Les Claypool’s Bastard Jazz
Lagunitas Brewing Company, Petaluma
August 2, 2022
Photos by Paul Piazza
Les Claypool’s Bastard Jazz recently played a show at Lagunitas Brewery in Petaluma. In addition to the madman genius bassist/vocalist, the all-star jam/jazz outfit is made up of musical luminaries including standard setting Stanton Moore of Galactic on drums, the immensely quirky and versatile saxophonist Skerik, and master percussionist and vibraphonist Mike Dillon.
If you are familiar with any of these four, you’ll know they have individually participated in some of the greatest live musical moments of the last two or three decades. Occasionally, they have intersected with each, collaborating in colorful dyads.Dillon has been known to occasionally set up percussion next to Moore on the Galactic stage and has also joined Primus for many of their New Year’s Eve shows as well. Skerik seems to be ever melding into bands or fronting his own for a devilish jam. But this quartet, with all four sharing the same stage, was truly something special to witness.
The quartet have played about a dozen shows on a West Coast run that started with two nights at Yoshi’s in Oakland before recently finishing their run with a couple of dates in Colorado.
Claypool, the erstwhile Primus bassist and vocalist has long been a visionary who immerses himself in a variety of musical curiosities outside of his main band-always with mind-blowing results.
Earlier this year, Claypool reunited for a single festival show with Oysterhead, the insane experimental power throuple he co-founded with Stewart Copeland (The Police) and Trey Anastasio (Phish). He also collaborated with Copeland, Sean Lennon, Billy Strings, and Gogol Bordello’s Eugene Hutz to record a song in support of the Ukraine called “Zelensky: The man with the iron balls.” And naturally, Claypool also maintains his excellent partnership with Lennon in the Claypool/Lennon Delirium, a psychedelic duo project which has explored creative arcs in recent years.
Bastard Jazz was imagined as an improv group that would start a song with a riff idea or suggestion from one of the players and the group would take it from there. In Petaluma, the first two songs clocked in at a little over 50 minutes and took a variety of interesting paths, but never lost their way.

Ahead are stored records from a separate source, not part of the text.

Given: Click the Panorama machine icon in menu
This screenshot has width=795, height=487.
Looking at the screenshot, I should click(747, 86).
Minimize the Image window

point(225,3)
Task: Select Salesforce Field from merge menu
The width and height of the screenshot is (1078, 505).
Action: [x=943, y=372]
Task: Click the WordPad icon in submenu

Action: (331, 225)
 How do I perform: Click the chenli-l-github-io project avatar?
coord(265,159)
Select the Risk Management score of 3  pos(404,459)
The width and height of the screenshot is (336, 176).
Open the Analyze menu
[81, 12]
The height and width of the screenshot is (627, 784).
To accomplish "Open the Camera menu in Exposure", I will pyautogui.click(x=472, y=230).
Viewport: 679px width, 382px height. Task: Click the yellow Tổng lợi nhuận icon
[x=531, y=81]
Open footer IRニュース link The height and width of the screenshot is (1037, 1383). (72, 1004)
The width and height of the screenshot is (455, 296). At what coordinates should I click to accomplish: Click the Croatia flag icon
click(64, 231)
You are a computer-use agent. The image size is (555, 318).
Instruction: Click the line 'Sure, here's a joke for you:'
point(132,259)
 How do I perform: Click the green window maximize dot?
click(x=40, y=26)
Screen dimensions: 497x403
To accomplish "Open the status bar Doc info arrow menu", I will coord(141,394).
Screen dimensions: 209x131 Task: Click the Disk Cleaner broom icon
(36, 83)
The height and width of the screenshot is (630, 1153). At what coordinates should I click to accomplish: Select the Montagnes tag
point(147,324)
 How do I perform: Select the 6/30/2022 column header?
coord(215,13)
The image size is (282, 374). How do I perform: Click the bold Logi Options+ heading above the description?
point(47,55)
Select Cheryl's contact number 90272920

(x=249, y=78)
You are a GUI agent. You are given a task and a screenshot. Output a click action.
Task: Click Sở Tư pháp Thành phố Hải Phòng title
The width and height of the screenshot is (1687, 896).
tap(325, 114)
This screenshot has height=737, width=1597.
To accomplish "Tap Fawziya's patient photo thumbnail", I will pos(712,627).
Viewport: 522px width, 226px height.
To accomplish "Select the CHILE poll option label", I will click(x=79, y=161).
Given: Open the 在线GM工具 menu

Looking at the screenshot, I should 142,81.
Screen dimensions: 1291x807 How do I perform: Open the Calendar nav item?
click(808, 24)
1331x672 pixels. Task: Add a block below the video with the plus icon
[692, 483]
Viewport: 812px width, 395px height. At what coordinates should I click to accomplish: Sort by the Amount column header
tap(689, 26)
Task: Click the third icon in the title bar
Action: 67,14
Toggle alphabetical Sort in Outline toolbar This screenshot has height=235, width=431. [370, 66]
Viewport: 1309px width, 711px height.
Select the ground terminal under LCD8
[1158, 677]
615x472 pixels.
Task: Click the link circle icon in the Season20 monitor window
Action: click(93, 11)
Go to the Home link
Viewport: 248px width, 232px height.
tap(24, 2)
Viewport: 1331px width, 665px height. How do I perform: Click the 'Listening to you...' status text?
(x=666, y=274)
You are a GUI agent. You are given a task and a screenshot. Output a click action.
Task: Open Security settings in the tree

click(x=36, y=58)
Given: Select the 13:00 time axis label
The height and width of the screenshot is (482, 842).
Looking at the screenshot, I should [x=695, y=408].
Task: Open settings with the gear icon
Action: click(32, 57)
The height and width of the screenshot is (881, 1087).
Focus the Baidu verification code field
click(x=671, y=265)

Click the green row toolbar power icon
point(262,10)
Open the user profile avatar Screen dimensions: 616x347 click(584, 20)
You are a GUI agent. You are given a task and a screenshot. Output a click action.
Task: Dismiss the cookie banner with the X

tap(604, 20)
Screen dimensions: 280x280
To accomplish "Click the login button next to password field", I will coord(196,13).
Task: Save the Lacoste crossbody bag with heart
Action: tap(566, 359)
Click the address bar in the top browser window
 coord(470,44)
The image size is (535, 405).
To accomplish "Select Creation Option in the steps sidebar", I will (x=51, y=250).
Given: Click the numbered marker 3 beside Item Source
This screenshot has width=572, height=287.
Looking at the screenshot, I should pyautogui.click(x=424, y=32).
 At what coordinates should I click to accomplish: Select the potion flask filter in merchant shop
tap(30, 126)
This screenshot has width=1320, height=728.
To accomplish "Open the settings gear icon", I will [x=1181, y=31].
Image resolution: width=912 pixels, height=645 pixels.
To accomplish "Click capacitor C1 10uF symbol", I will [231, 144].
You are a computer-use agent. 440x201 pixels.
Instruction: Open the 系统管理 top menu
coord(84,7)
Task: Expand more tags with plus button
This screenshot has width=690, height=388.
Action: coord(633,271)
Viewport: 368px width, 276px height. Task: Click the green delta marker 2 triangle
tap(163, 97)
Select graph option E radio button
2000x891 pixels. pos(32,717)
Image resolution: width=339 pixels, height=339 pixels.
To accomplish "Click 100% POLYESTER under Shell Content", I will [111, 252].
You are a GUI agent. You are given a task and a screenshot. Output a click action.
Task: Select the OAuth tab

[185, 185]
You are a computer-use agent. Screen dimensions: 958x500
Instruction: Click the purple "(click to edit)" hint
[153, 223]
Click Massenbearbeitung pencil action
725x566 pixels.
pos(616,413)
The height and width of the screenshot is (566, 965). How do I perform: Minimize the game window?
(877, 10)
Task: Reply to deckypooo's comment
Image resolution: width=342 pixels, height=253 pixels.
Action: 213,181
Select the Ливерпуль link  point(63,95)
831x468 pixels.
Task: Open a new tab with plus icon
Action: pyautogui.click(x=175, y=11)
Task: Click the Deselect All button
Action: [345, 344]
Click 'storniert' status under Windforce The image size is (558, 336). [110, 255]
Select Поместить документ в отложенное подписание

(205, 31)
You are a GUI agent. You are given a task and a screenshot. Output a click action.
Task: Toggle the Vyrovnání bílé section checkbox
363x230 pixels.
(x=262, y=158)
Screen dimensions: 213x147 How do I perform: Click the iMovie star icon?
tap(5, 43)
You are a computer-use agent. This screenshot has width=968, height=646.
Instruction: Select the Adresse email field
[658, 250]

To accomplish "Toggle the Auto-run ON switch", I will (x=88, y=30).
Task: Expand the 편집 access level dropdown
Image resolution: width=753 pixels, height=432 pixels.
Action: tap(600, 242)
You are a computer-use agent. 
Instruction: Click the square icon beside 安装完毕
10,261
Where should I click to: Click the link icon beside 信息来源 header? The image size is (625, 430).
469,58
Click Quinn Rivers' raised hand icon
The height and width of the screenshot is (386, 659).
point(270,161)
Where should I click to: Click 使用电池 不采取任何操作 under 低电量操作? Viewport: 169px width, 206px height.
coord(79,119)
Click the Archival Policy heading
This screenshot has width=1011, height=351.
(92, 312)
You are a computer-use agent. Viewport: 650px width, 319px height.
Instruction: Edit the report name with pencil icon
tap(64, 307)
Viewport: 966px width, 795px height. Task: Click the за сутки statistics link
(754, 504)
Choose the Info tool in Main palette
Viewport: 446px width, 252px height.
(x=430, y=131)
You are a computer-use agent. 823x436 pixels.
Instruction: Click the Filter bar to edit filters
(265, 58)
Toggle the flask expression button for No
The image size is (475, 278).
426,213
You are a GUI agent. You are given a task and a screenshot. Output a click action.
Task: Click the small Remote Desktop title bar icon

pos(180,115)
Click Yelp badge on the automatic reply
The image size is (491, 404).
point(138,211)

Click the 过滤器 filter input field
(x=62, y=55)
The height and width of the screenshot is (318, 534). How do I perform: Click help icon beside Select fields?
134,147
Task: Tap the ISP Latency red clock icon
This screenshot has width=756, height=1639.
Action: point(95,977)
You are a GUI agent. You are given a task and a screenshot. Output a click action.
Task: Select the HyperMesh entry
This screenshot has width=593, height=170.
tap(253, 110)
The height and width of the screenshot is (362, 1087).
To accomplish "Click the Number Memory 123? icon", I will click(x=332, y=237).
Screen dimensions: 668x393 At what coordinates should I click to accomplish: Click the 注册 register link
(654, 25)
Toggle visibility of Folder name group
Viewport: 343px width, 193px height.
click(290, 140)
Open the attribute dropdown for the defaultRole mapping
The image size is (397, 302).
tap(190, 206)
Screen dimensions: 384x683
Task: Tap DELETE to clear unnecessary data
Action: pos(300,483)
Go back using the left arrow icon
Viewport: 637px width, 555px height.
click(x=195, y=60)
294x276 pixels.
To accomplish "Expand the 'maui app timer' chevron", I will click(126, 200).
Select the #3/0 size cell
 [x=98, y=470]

Skerik, who donned a Pope’s hat, or Papal Tiara, for the entire performance, was set up to blow on stage with Dillon right behind him wreaking joyful havoc around the vibraphones and a variety of percussion objects while Moore bounced joyfully with beats, fills, and all kinds of glorious syncopation. At one point late in the show, Skerik laid a blessing on an unsuspecting crowd member, who seemed to have been touched by a higher power afterwards.
Claypool would occasionally stroll the stage and focus on one of the others as they addressed the theme of the jam as the evening evolved into a splendiferous showcase of each band member’s voluminous skills as they plundered ideas throughout the evening. As Claypool paused and explained early on, “We are just gonna make this shit up as we go,” and what beautiful “shit” it was as this band extended their set over two hours with brain-popping ideas and musical adventures. It was one of those shows where, if you are familiar with these four musicians, you could only hope to be at.
Beautifully done Bastard Jazz. Let’s hope they do it again next year.